▸ Screenshot grounding data:
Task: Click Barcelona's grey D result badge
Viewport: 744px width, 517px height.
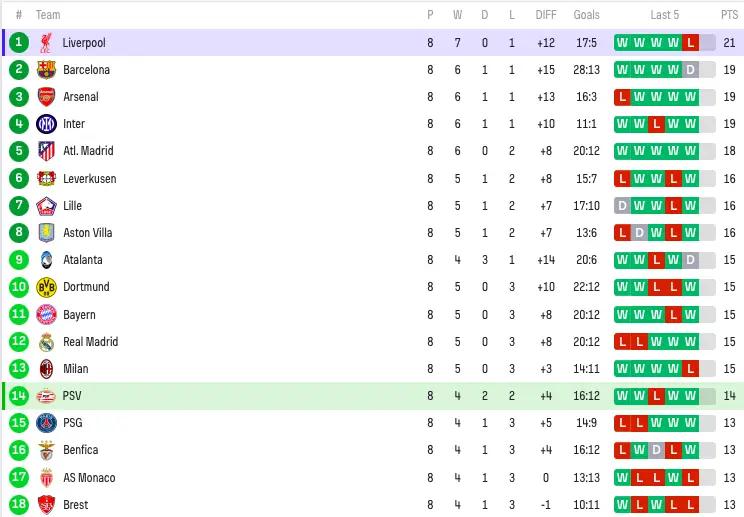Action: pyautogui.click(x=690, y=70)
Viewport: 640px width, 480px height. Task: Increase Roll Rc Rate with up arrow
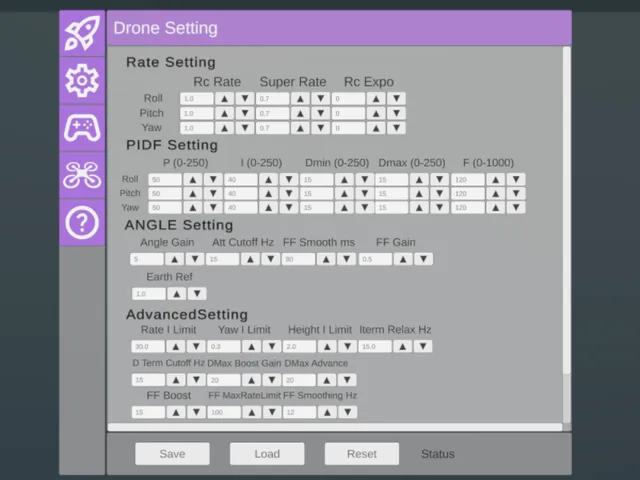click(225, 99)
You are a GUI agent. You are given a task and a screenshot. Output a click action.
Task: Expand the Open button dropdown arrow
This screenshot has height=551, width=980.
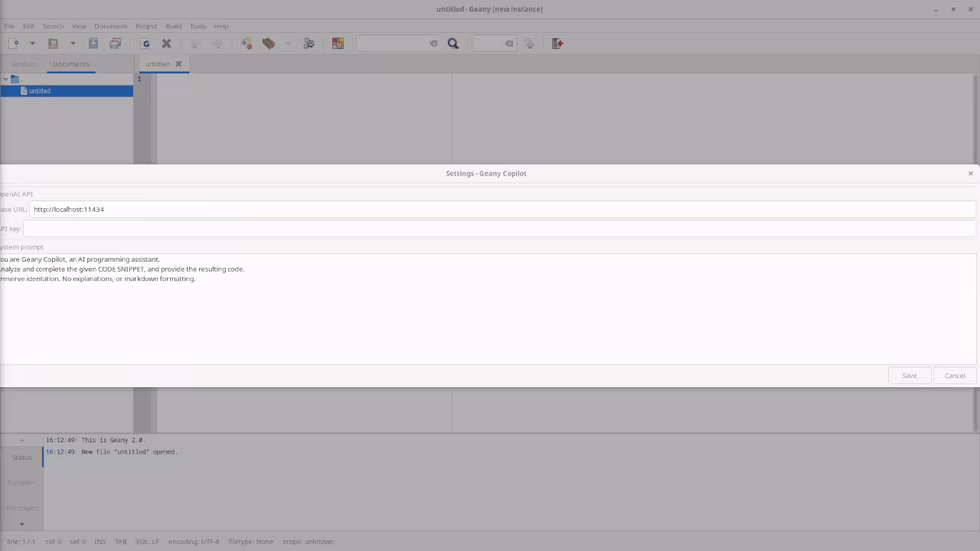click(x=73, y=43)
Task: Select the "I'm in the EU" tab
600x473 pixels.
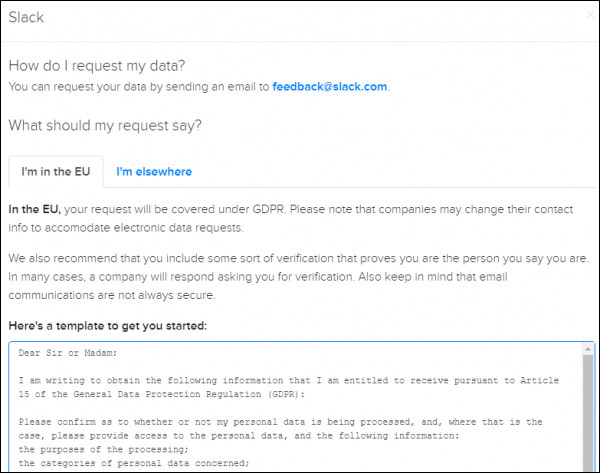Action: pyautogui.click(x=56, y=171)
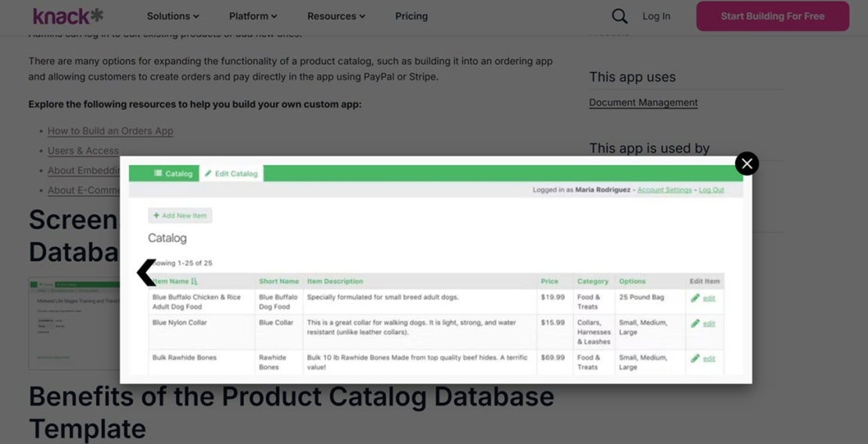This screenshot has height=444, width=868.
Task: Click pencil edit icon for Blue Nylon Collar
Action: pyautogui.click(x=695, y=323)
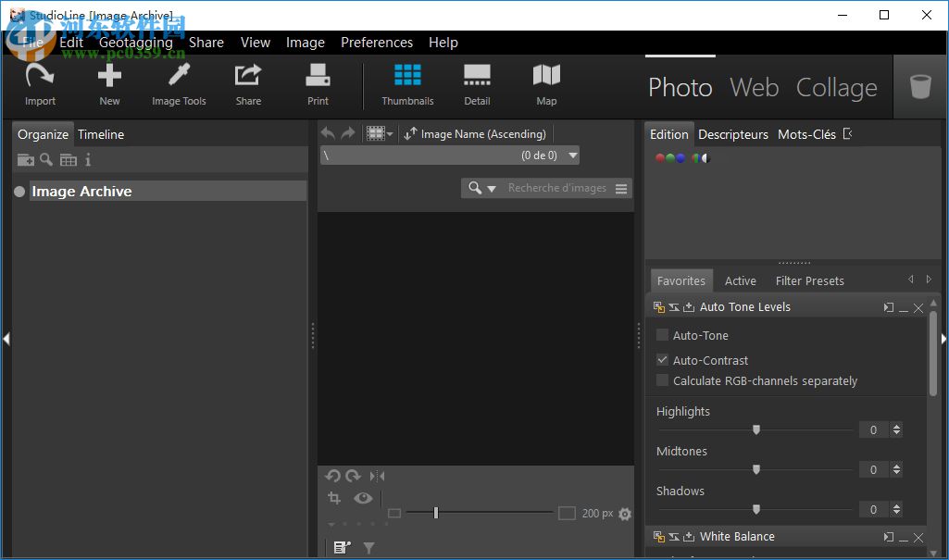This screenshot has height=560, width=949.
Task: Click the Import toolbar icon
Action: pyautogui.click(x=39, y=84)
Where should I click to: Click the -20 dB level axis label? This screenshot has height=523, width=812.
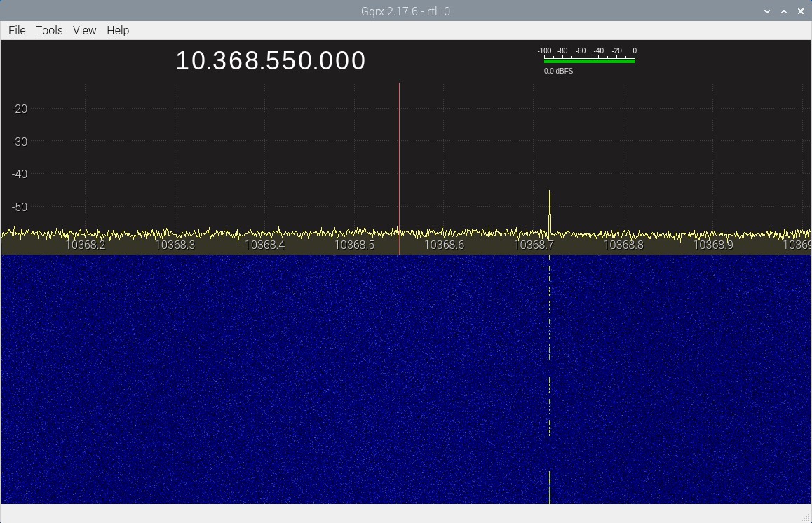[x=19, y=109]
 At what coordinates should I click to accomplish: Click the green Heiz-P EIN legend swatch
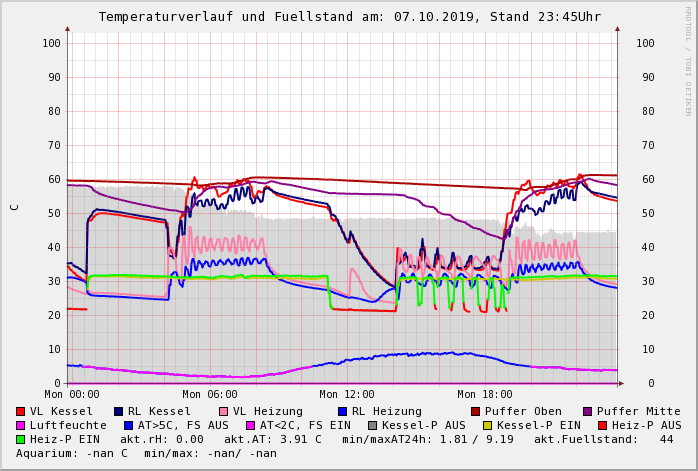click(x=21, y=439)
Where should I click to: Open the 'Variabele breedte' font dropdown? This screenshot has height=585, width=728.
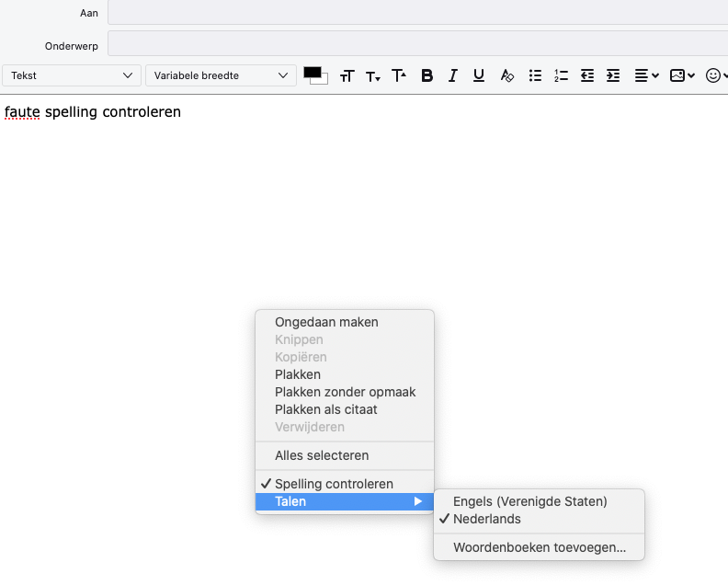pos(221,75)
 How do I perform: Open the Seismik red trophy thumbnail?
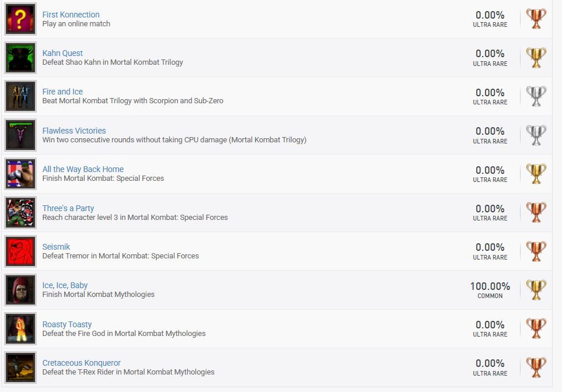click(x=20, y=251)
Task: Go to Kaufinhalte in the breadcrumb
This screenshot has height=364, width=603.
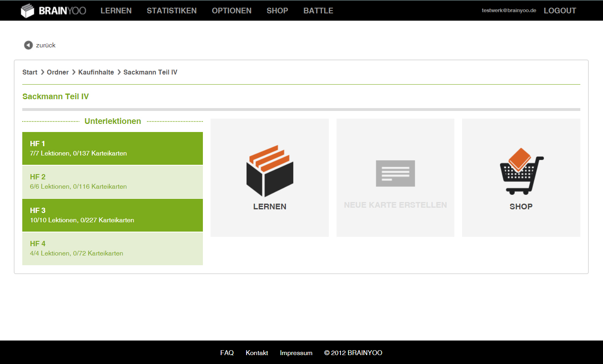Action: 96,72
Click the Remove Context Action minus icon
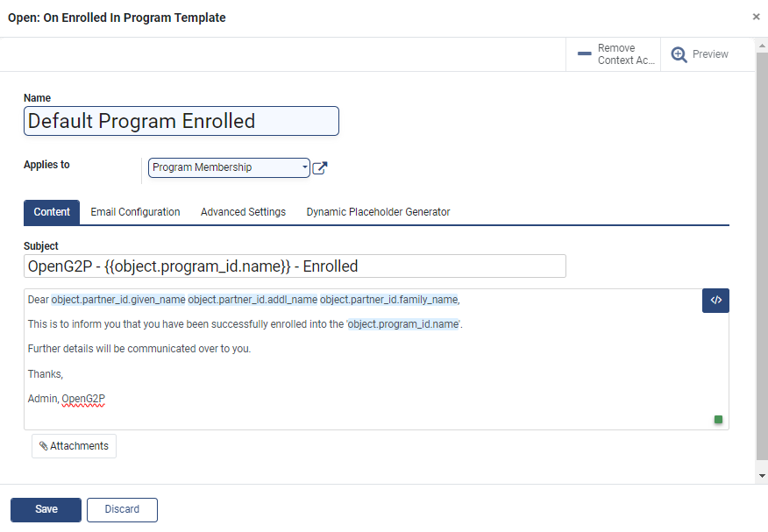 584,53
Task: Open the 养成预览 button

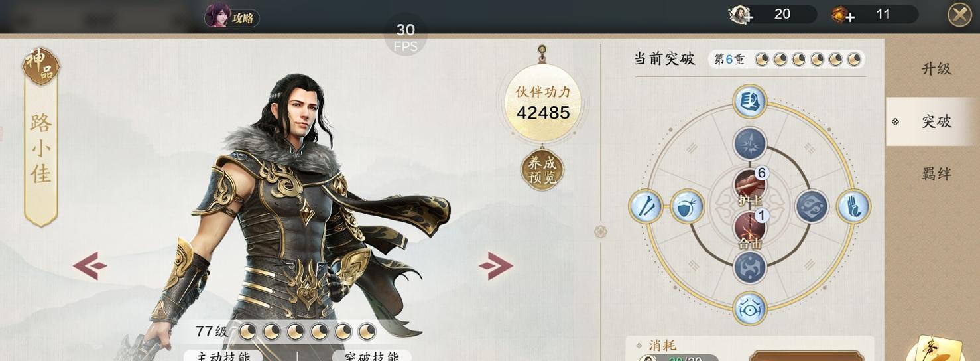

▸ Work order: Without the pictures, give every line above again exactly.

▸ Answer for this exercise:
Task: Click Barcelona's grey D result badge
Viewport: 744px width, 517px height.
Action: pyautogui.click(x=690, y=70)
Viewport: 640px width, 480px height. Task: Increase Roll Rc Rate with up arrow
click(225, 99)
You are a GUI agent. You are given a task and a screenshot. Output a click action.
Task: Expand the Open button dropdown arrow
This screenshot has height=551, width=980.
click(x=73, y=43)
Task: Select the "I'm in the EU" tab
600x473 pixels.
Action: pyautogui.click(x=56, y=171)
This screenshot has height=444, width=868.
Task: Click pencil edit icon for Blue Nylon Collar
Action: pyautogui.click(x=695, y=323)
This screenshot has height=560, width=949.
Task: Click the Import toolbar icon
Action: pyautogui.click(x=39, y=84)
Where should I click to: Click the -20 dB level axis label? This screenshot has height=523, width=812.
[x=19, y=109]
 At what coordinates should I click to accomplish: Click the green Heiz-P EIN legend swatch
click(x=21, y=439)
Where should I click to: Open the 'Variabele breedte' font dropdown? This screenshot has height=585, width=728.
pos(221,75)
 How do I perform: Open the Seismik red trophy thumbnail?
click(x=20, y=251)
Task: Go to Kaufinhalte in the breadcrumb
This screenshot has height=364, width=603.
Action: 96,72
Click the Remove Context Action minus icon
 584,53
Task: Open the 养成预览 button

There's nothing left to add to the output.